- AIM OF THE EXERCISE
Reproduce the part that opens with the line containing "Select Config Maps in sidebar" and closes with the line containing "will [35, 549].", swapping "screenshot" for "capture" and leaving everything else untouched.

- AVAILABLE RECORDS
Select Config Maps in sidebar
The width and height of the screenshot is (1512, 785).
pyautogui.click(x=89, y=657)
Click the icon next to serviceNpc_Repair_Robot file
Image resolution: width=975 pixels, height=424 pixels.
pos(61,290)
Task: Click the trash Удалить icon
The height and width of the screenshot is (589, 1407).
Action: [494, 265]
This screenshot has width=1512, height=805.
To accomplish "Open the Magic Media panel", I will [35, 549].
--
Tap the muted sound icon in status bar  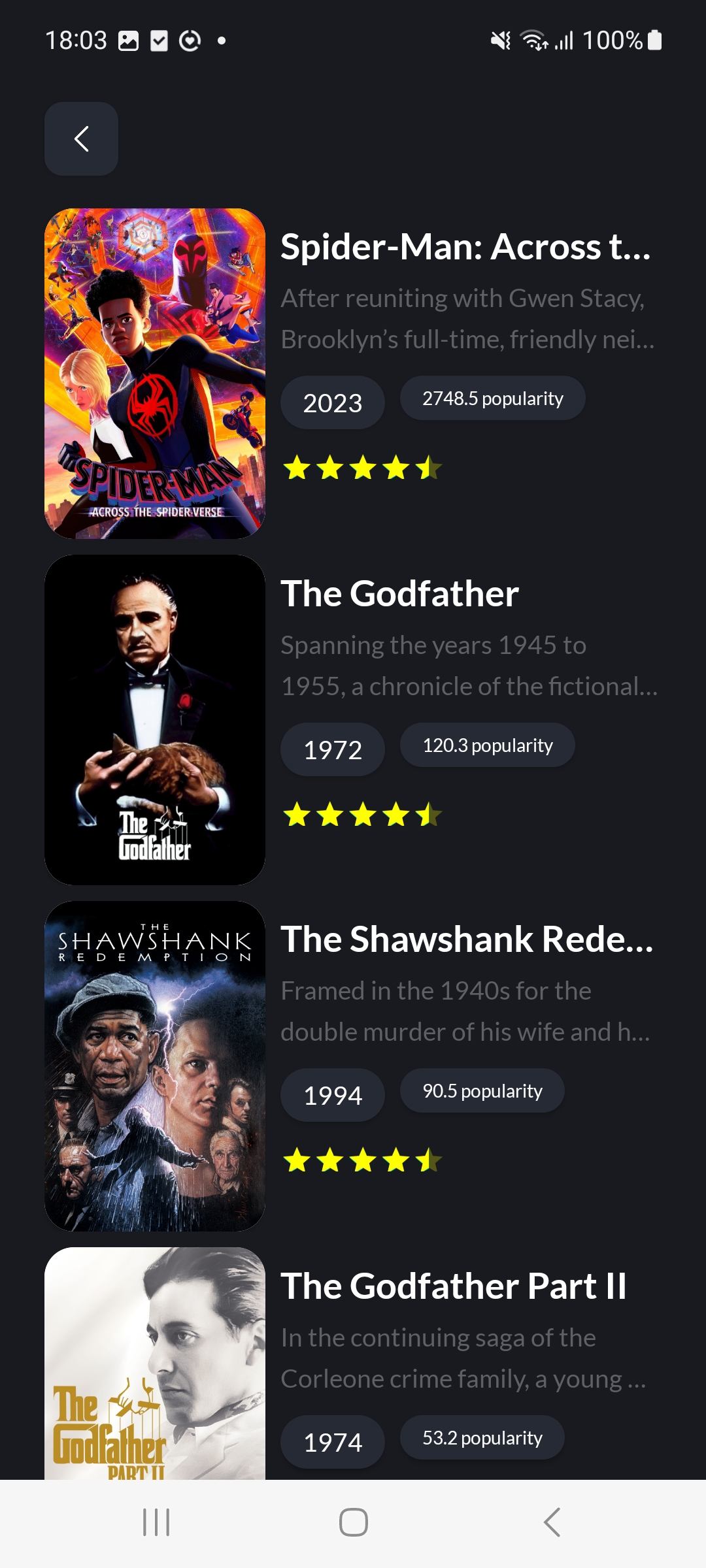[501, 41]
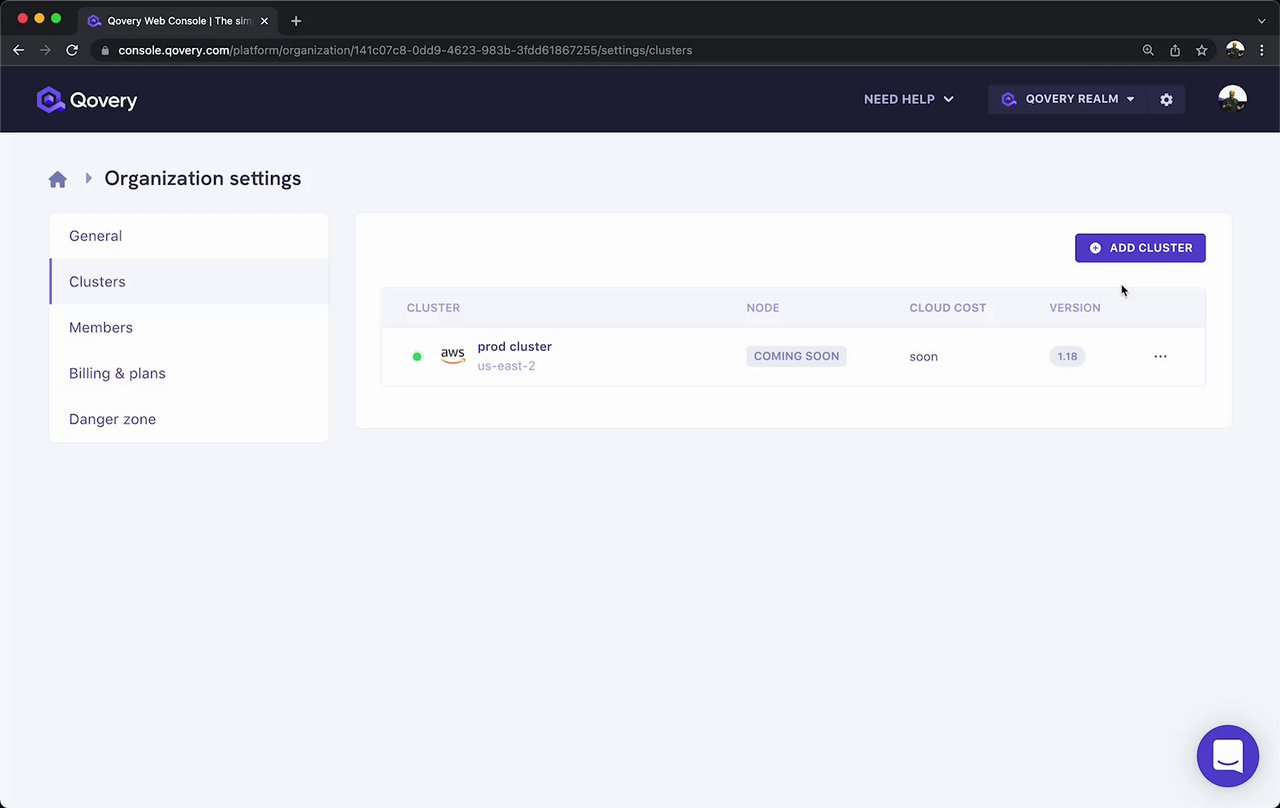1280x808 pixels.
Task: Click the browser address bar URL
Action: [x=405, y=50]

- RESPONSE
Select Config Maps in sidebar
The width and height of the capture is (1512, 785).
pyautogui.click(x=89, y=657)
Click the icon next to serviceNpc_Repair_Robot file
Image resolution: width=975 pixels, height=424 pixels.
pos(61,290)
Task: Click the trash Удалить icon
The height and width of the capture is (589, 1407).
Action: [494, 265]
This capture has width=1512, height=805.
To accomplish "Open the Magic Media panel", I will [35, 549].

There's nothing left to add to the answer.